General

How did the GeoAPI project get started, and what is its history?

The GeoAPI project emerged from the collaboration of several free software projects and from the work on various specifications at the Open Geospatial Consortium (OGC).

You can follow the early, pre-history of GeoAPI by reading the following three posts to the DigitalEarth.org website; at this point it had no name, only a goal of bringing together multiple Java GIS projects.

As you can see in part III, the OGC had just anounced a Geographic Objects initiative which intended to define Java interfaces for geographic software. This followed earlier work on the OGC Implementation Specification 01-009 Coordinate Transformation Services which included interfaces defined in the org.opengis namespace ultimately adopted by GeoAPI.

The GeoAPI project eventually formed to persue this work. The interfaces defined in the OGC specification 01-009 became GeoAPI version 0.1. GeoAPI 1.0 was released with the draft of OGC specification 03-064 GO-1 Application Objects. In May 2005, the final draft of the GO-1 specification, which included GeoAPI interfaces, was accepted as an OGC standard and the matching version of GeoAPI was released as version 2.0.

The GeoAPI working group of the OGC has formed more recently to formalized and continue the work of standardizing the most stable interfaces produced by the GeoAPI project.

[top]

What is the relationship between GeoAPI and OGC?

GeoAPI is closely tied to the OGC both in its origins and in its ongoing work.

The GeoAPI project is a collaboration of participants from various institutions and software communities. The GeoAPI project is developing a set of interfaces in the Java language to help software projects produce high quality geospatial software. The core interfaces follow closely the specifications produced in the 19100 series of the International Organization for Standradization (ISO) and by the OGC. The interfaces use the org.opengis namespace and copyright to the code is assigned to the OGC. The project started with the code produced by the OGC Implementation Specification 01-009 Coordinate Transformation Services and refactored this code in collaboration with the standradization work surrounding the OGC specification 03-064 GO-1 Application Objects.

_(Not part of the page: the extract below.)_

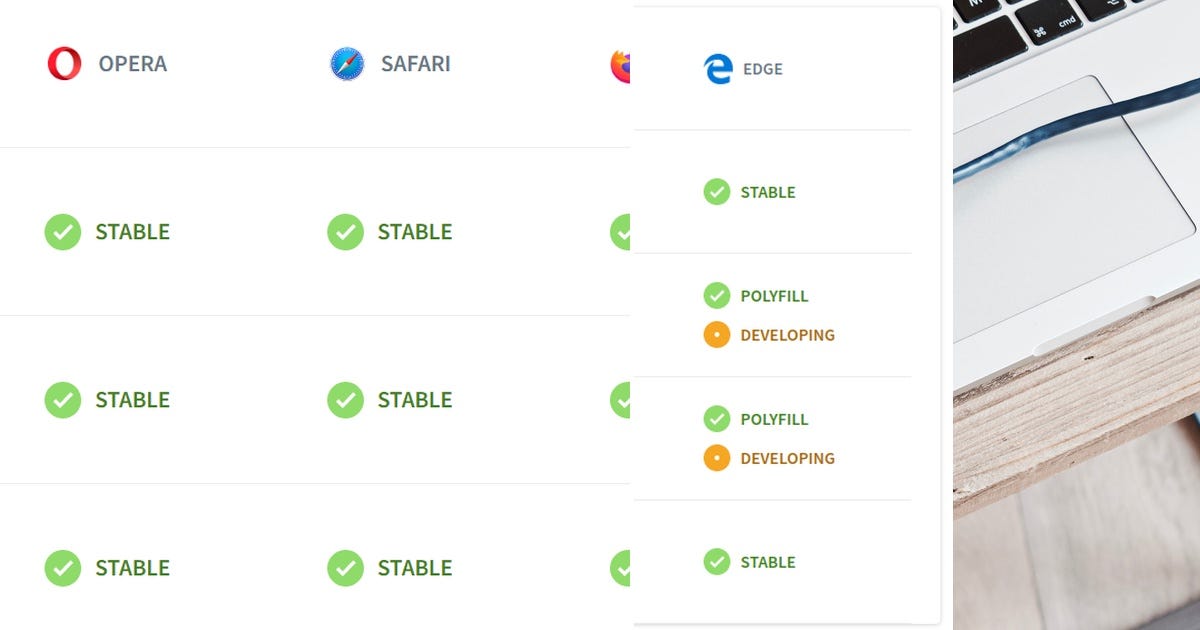Image resolution: width=1200 pixels, height=630 pixels.
Task: Click the green check icon beside Safari's first STABLE
Action: pyautogui.click(x=345, y=232)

The GeoAPI working group of the OGC is a separate effort made up principally of members of the OGC and formed to continue the work of formalizing the interfaces developed by the GeoAPI project as ratified standards of the OGC. The working group decided to start the GeoAPI Implementation Specification as a new standard focused exclusively on the interfaces produced by the GeoAPI project. In acknoledgement to the earlier work and to match the numbering scheme of GeoAPI, the first specification released under this name is expected to carry the 3.0 version number.

[top]

Why a standardized set of programming interfaces? Shouldn't OGC standards stick to web services only?

We believe that both approaches are complementary. Web services are efficient ways to publish geographic information using existing software. But some users need to build their own solution, for example as a wrapper on top of their own numerical model. Many existing software packages provide sophisticated developer toolkits, but each toolkit has its own learning curve, and one can not easily switch from one toolkit to another or mix components from different toolkits. Using standardized interfaces, a significant part of the API can stay constant across different toolkits, thus reducing both the learning curve (especially since the interfaces are derived from published abstract UML) and the interoperability pain points.

The situation is quite similar to JDBC (Java DataBase Connectivity)'s one. The fact that a high-level language already exists for database queries (SQL) doesn't means that low-level programming interfaces are not needed. JDBC interfaces have been created as a developer tools in complement to SQL, and they proven to be quite useful.

[top]

With standardization of interfaces, aren't you forcing a particular implementation?

We try to carefully avoid implementation-specific API. Again, JDBC is a good example of what we try to achieve. JDBC is an example of successful interfaces-only specification implemented by many vendors. Four categories of JDBC drivers exists (pure Java, wrappers around native code, etc.). Implementations exist for (in alphabetical order) Access, Derby, HSQL, MySQL, Oracle, PostgreSQL and many others.

It is important to stress out that GeoAPI is all about interfaces. Concrete classes must implement all methods declared in their interfaces, but those interfaces don't put any constraint on the class hierarchy. For example GeoAPI provides a MathTransform2D interface which extends MathTransform. In no way do implementation classes need to follow the same hierarchy. Actually, in the particular case of MathTransforms, they usually don't! A class implementing MathTransform2D doesn't need to extend a class implementing MathTransform. The only constraint is to implement all methods declared in the MathTransform2D interface and its parent interfaces.

[top]

Technical

Why don't you translate all OGC's UML into Java interfaces using some automatic script?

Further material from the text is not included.